И всё же лучшие куски жизни проходили мимо них. Они доставались Счастливым. Это и было счастьем – стать обладателем частички Целого. Если уж первоначальное Целое утрачено и не дано каждому по отдельности, то хотя бы сообща собрать кусочки его – вот что двигало настоящими, полноцельными людьми.
             Ты можешь сказать, что несчастный и безучастный – одно и то же. Вовсе нет. Несчастный  страстно хотел части, но не получил. Вот не-счастье. А без-участный с самого начала не очень-то и хотел. Он не отказывался от части, если подадут, но и не жаждал.
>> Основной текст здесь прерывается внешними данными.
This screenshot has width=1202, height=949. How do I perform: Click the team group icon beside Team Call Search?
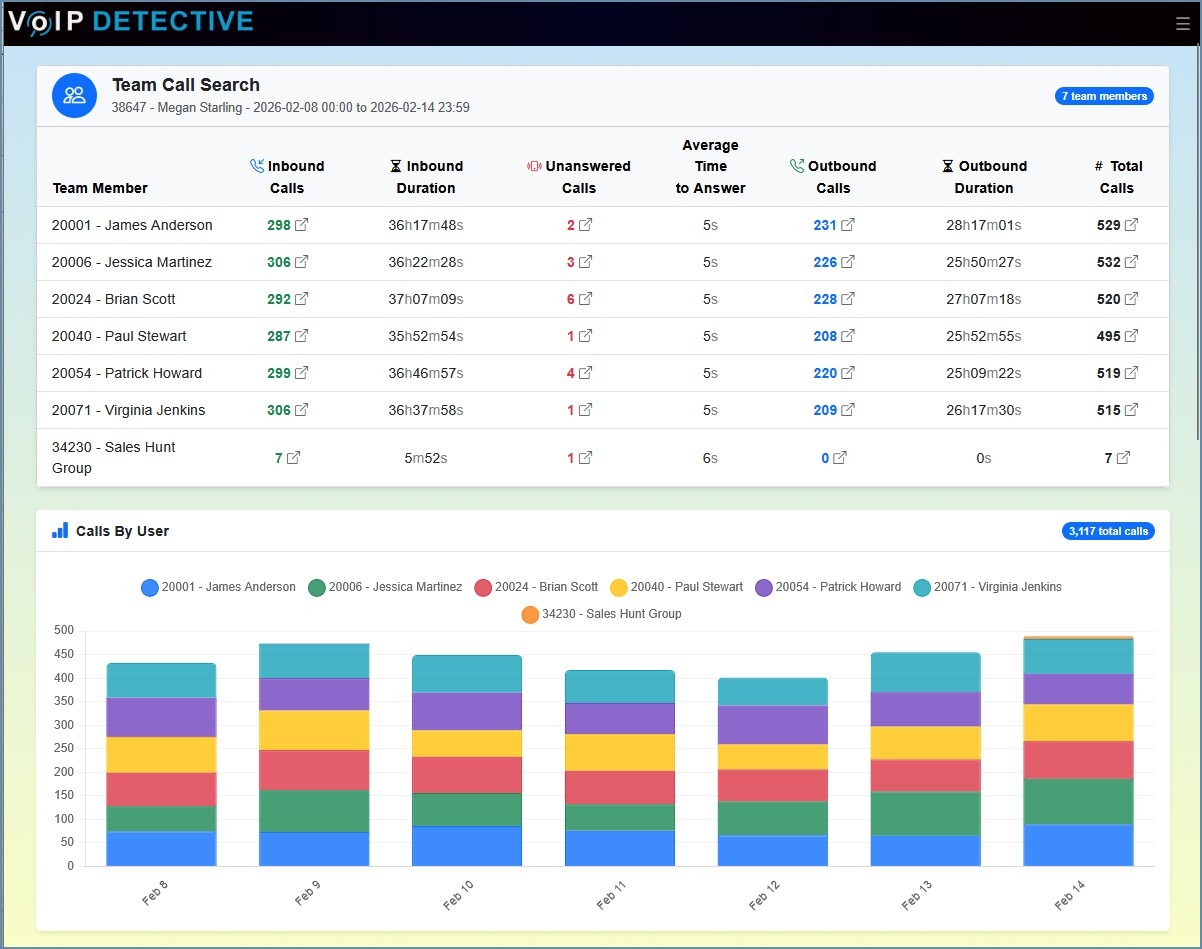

Принимал милостыню первобытного распределения, но самые сочные, самые страстные, самые пылающие куски доставались не ему.
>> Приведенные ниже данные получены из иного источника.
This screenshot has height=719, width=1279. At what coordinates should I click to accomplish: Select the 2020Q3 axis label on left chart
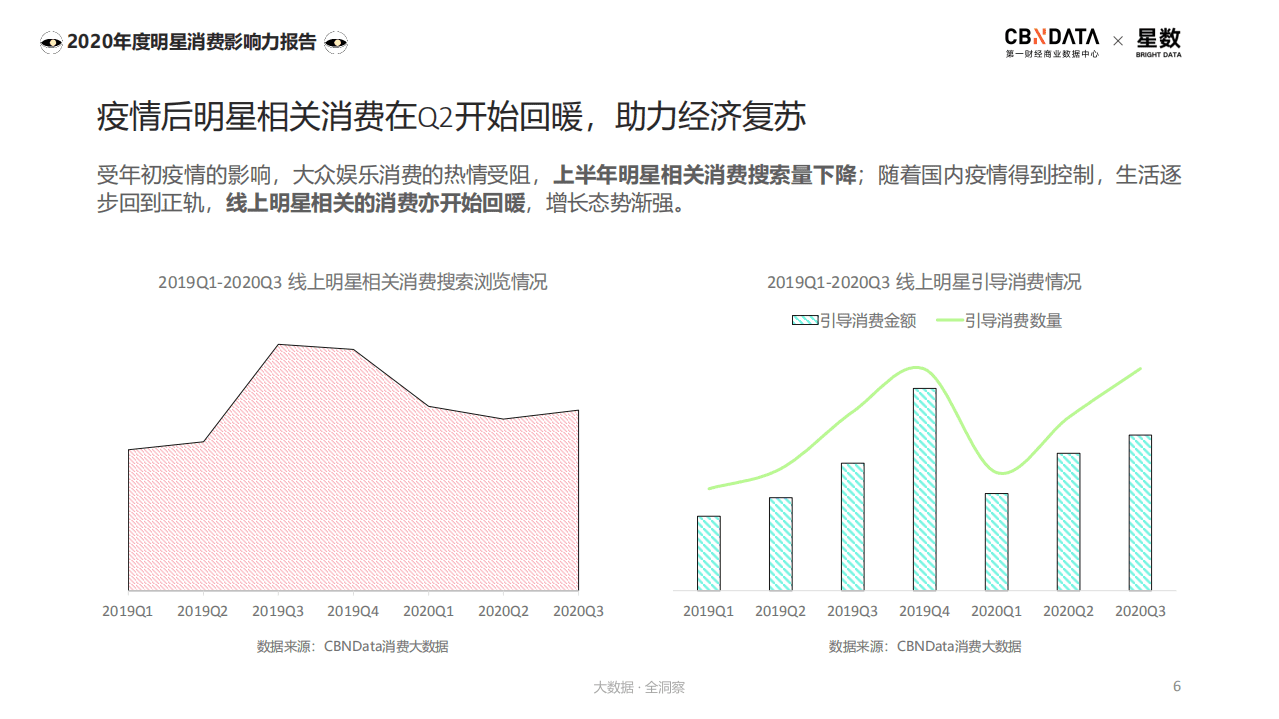(578, 608)
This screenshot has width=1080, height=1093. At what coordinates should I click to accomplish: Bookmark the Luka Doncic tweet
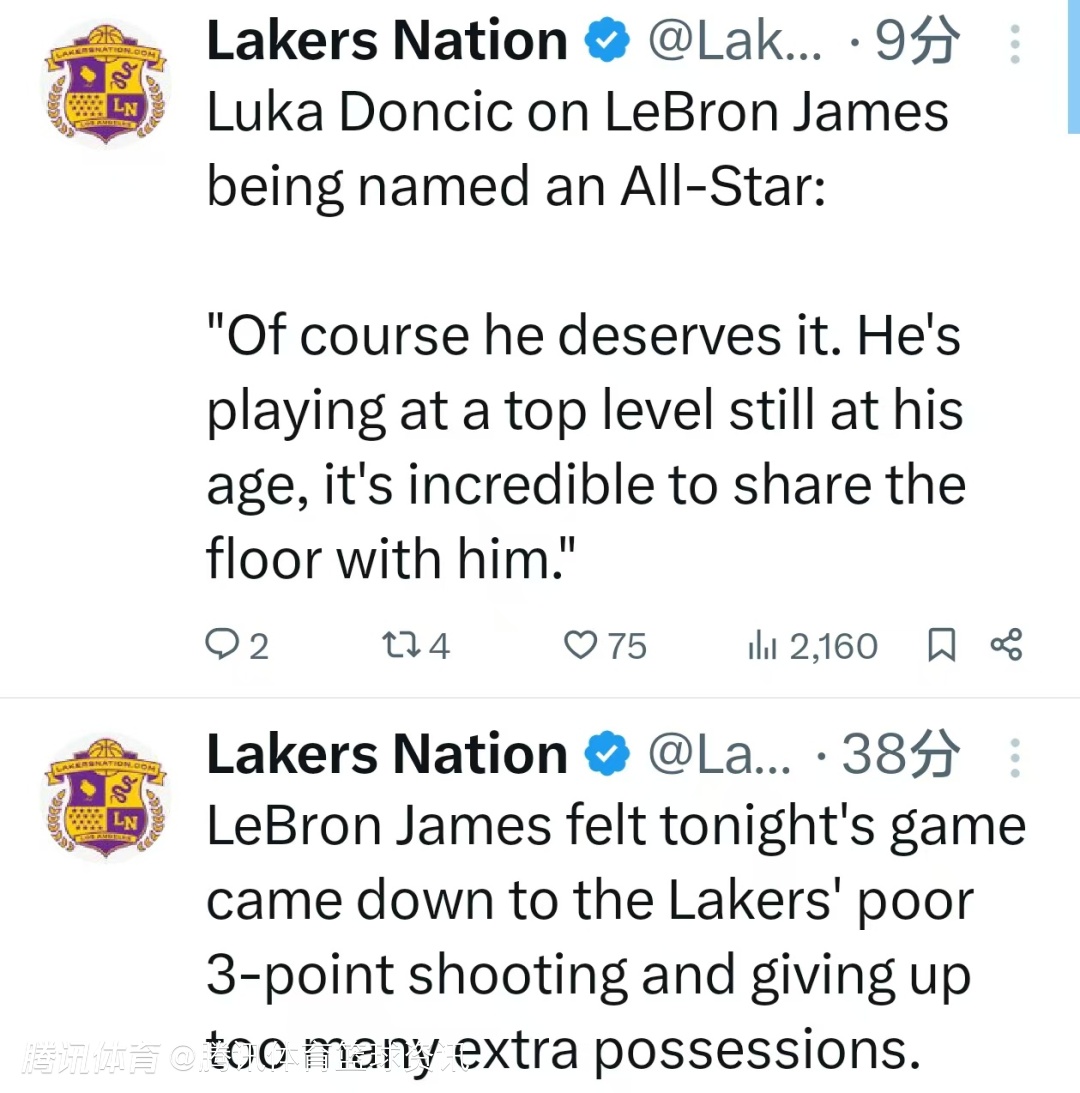pos(941,646)
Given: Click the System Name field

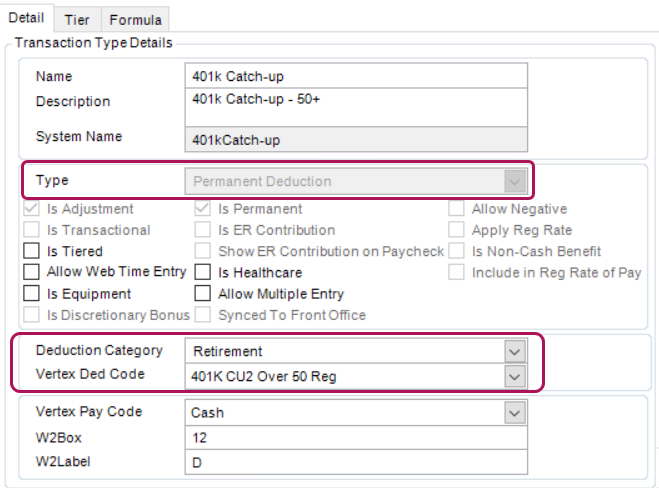Looking at the screenshot, I should 355,141.
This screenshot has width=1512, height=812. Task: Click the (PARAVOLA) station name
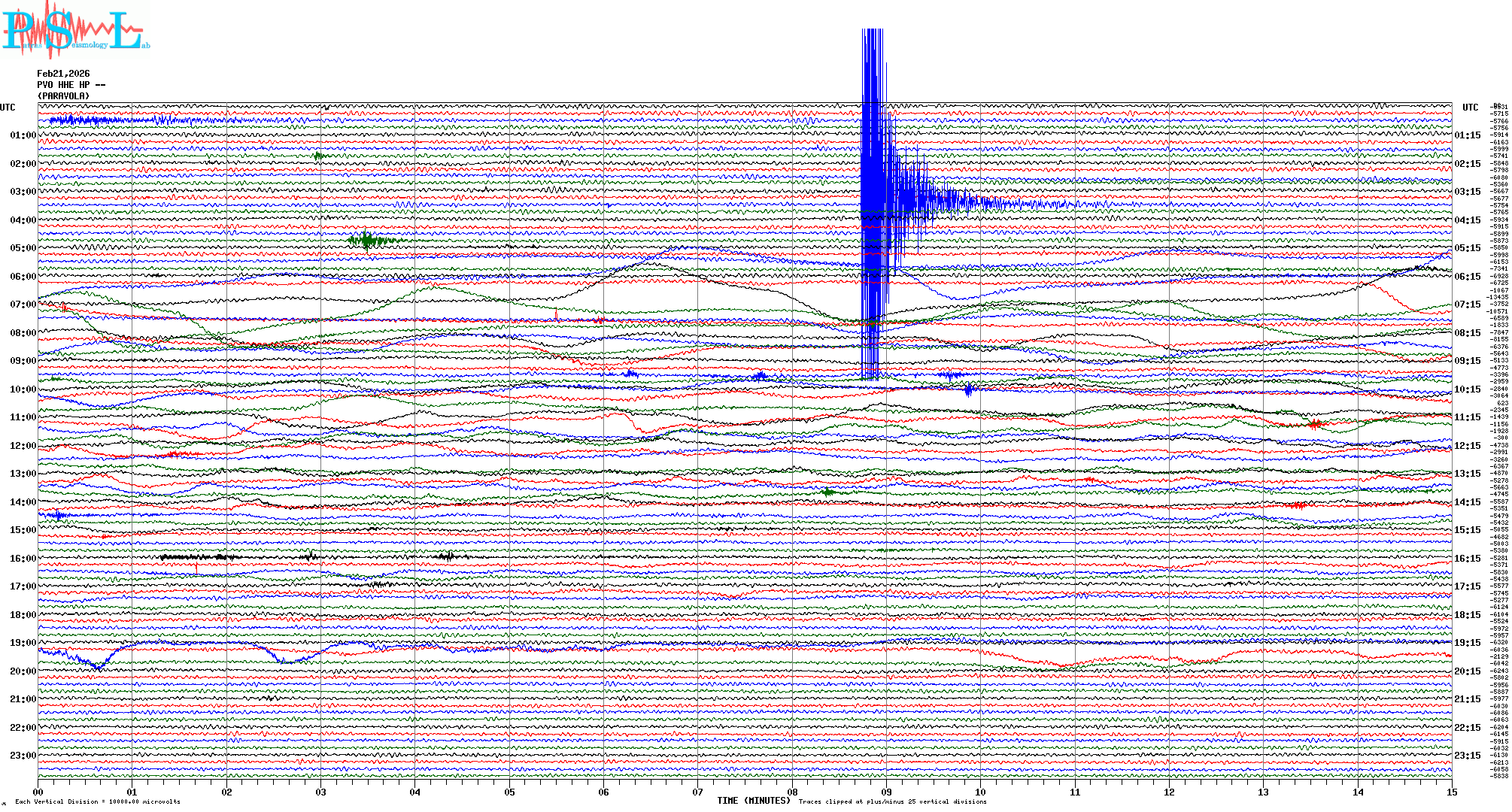point(64,96)
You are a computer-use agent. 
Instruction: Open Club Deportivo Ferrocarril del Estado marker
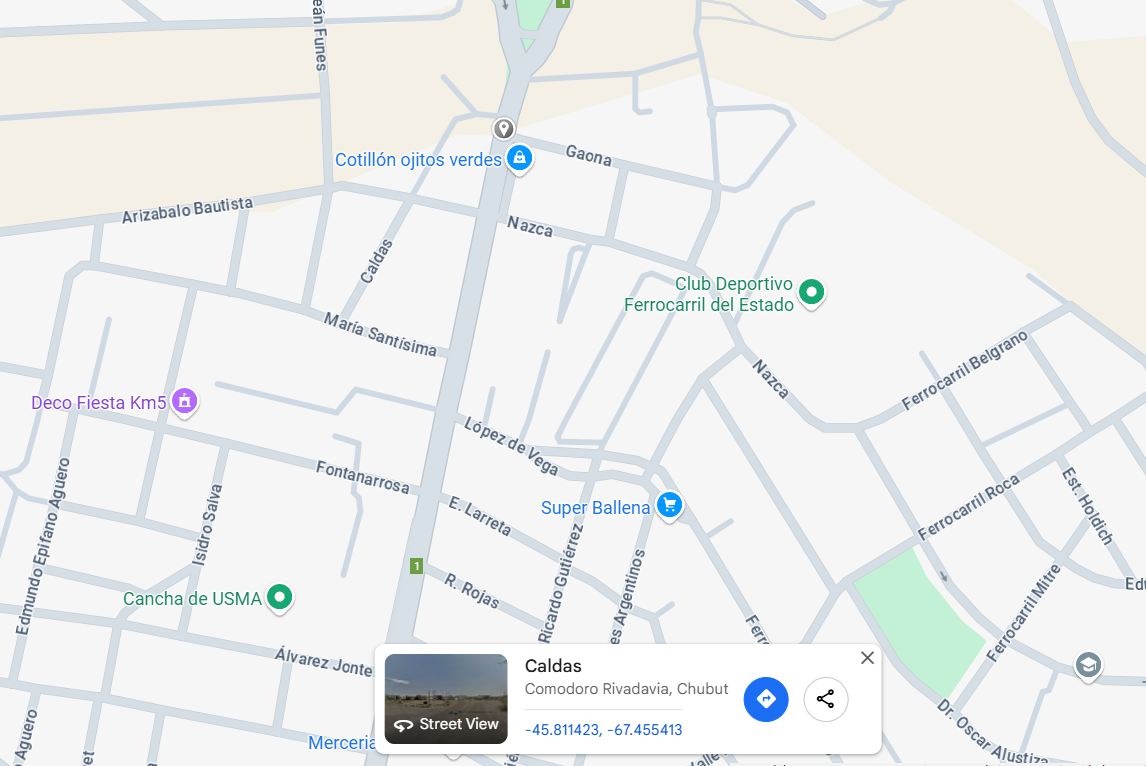tap(811, 293)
              Безучастные существовали на дотацию.
Вот так: человек, и – довесок с ним рядом, слепленный из пассивных, древних, позабытых – из неземной какой-то протоцивилизации – грехов. Совсем не то, что горячие, не столь древние, но горячие грехи человека. Не стоит винить многочисленный в биомассе довесок. Безучастный… ну так и что? Так уж вот отпущено им, без-участным...

***
А мы сами в юности разве не были такими же безучастными? Спиногрызами не были, не сидели на шее у родителей, не насмехались над их старомодностью, допропорядочностью, бесконечным всепрощенчеством?

***
«…сидим и курим, так сказать,
За рюмочкой вина,
А дым пытается слизать
Двух комаров с окна,
Здесь наш должок, наш бар, наш кров,
Здесь встречи так остры!..
Мы пьём родительскую кровь,
Как эти комары…»

***
Искать, винить… кого? Некого. Или, всё-таки, – Кого?..
Паразитов, пьющих не только вино в кабаках, но и кровь родителей? А за что? Безобидно сидим,  лакей подносит бокалы… искрится рубин…
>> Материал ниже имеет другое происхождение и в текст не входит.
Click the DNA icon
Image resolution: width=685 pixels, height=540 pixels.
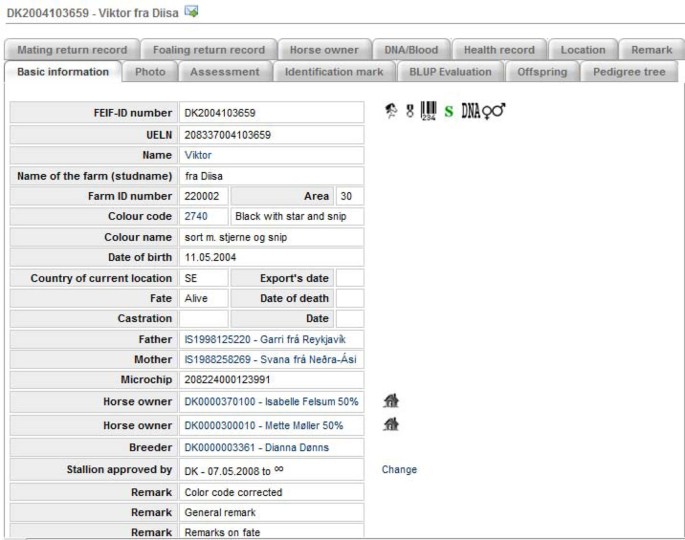pyautogui.click(x=470, y=112)
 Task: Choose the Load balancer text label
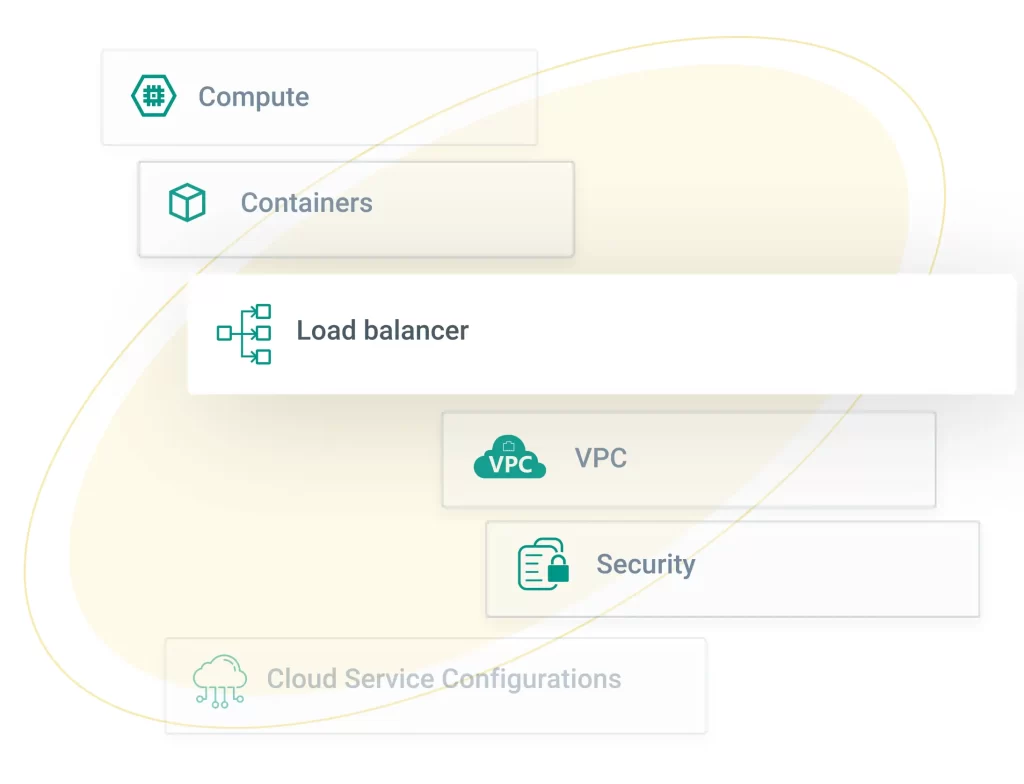tap(382, 331)
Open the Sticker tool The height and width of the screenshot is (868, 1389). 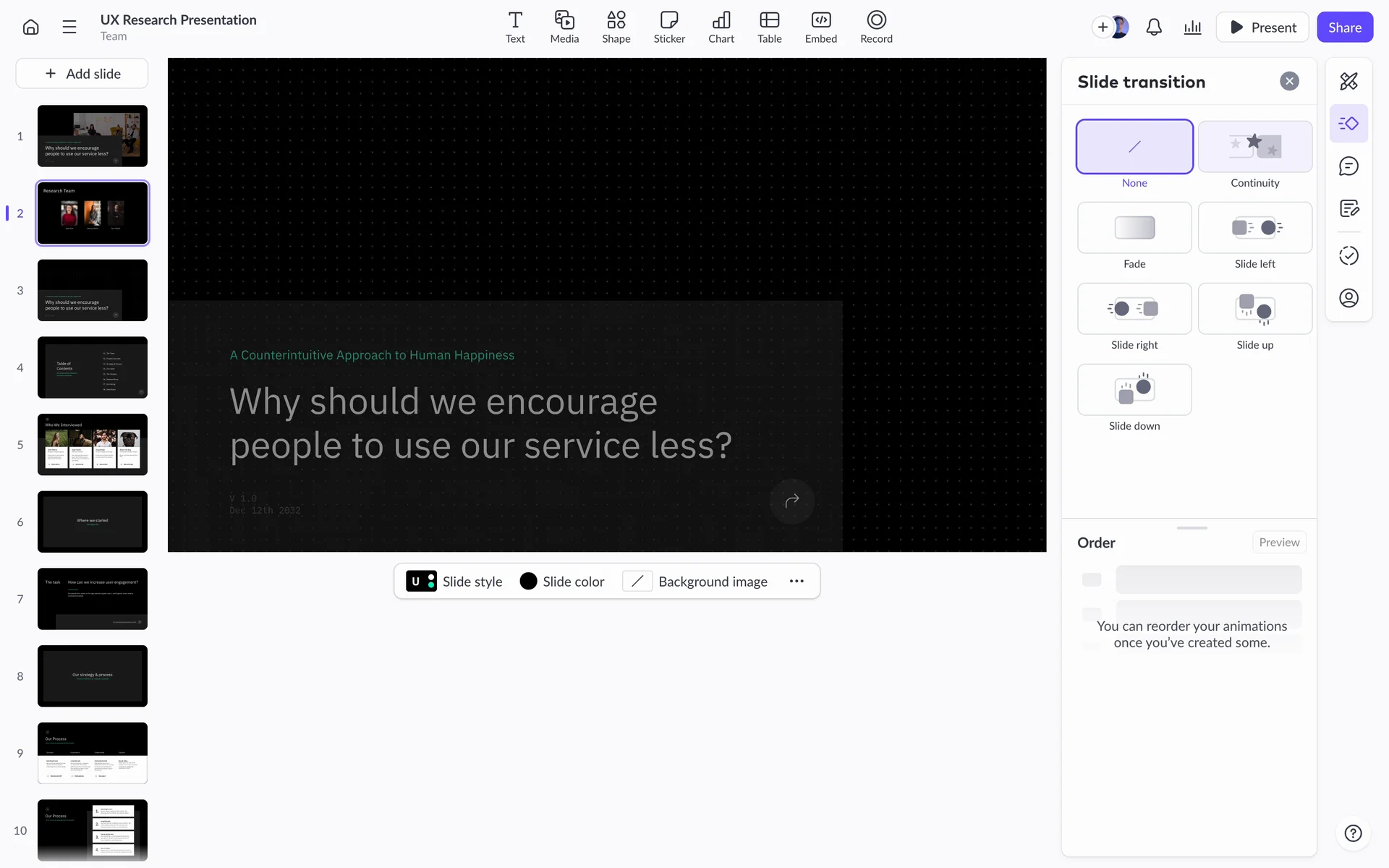[668, 27]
                Паразитов!
            А винили? Родители качали головами, говорили слова, винили других, только не нас. Другие тоже винили воров, каких-то вообще других. А винить-то надо было!..

***
Впрочем, никто ничего не замечает, никто никого не винит.
   
***
Послушай, оттенок жалости звучит в этом слове: он безучастный, он равнодушный…  слышишь? Равнодушный, это кому всё равно. Нет иерархии, лествицы.  Душа ровна, пустынна…
А между тем благополучная серая каста протекала по горькой земле. И я иногда завидовал им, хладнокровным амёбам, отлучённым от счастья. Ведь и мы, две горемычные половинки, быть может, когда-то частички целого, так и не сумели договориться, слиться, достичь с-частья, вспомнить себя...
            Но это уже наше не-счастье.